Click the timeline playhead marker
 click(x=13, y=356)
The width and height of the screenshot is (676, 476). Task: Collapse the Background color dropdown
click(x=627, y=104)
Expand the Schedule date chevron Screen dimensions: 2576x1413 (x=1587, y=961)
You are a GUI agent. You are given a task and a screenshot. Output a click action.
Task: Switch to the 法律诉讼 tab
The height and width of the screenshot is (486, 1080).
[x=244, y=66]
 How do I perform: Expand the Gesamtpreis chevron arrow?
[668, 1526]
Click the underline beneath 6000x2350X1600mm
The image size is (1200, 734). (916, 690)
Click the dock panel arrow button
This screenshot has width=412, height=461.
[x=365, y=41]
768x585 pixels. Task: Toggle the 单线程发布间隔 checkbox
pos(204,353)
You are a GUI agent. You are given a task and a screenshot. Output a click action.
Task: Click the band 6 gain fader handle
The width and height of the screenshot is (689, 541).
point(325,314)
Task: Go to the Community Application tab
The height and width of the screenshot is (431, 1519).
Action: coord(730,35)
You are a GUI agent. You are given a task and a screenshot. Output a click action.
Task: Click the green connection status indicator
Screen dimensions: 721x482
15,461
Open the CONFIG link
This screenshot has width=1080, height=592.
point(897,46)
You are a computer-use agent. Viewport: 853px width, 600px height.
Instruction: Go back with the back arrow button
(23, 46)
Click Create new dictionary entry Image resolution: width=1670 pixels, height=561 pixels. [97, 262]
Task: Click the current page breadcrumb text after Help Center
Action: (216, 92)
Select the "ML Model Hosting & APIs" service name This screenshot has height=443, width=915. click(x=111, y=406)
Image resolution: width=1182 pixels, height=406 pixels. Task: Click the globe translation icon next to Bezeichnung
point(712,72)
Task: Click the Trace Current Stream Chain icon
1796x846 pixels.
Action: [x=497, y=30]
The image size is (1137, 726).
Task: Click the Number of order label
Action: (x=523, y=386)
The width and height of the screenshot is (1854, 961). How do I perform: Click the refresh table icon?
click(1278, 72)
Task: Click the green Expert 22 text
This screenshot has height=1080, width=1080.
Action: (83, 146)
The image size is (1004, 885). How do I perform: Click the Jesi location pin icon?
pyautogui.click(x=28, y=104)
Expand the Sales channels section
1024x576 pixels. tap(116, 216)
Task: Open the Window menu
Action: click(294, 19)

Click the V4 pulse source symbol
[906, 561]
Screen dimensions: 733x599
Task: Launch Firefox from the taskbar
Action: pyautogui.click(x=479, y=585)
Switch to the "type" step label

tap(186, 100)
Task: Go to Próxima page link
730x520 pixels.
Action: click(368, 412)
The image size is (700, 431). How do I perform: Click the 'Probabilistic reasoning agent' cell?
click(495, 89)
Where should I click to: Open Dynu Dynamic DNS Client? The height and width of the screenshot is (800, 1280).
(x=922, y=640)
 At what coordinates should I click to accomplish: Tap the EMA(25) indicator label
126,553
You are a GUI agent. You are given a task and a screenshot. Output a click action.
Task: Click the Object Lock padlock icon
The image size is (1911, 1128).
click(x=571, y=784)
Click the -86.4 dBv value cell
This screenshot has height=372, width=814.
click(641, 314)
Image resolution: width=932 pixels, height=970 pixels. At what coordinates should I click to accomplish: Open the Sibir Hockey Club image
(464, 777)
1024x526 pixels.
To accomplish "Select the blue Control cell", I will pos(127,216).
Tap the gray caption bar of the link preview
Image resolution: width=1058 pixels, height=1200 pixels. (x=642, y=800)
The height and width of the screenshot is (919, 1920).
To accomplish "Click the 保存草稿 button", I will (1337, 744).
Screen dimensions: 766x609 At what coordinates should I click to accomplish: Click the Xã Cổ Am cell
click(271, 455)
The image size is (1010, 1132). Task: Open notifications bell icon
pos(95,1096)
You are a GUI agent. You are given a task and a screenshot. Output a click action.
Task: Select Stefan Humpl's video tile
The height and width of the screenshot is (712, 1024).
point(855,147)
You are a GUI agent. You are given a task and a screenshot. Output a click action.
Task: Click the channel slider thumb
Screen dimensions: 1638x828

▶ **Task**: Could you copy out every line in the material above that contains the string "will"?

▶ **Response below**:
To accomplish "Select the blue Control cell", I will pos(127,216).
To accomplish "Click the 保存草稿 button", I will (1337, 744).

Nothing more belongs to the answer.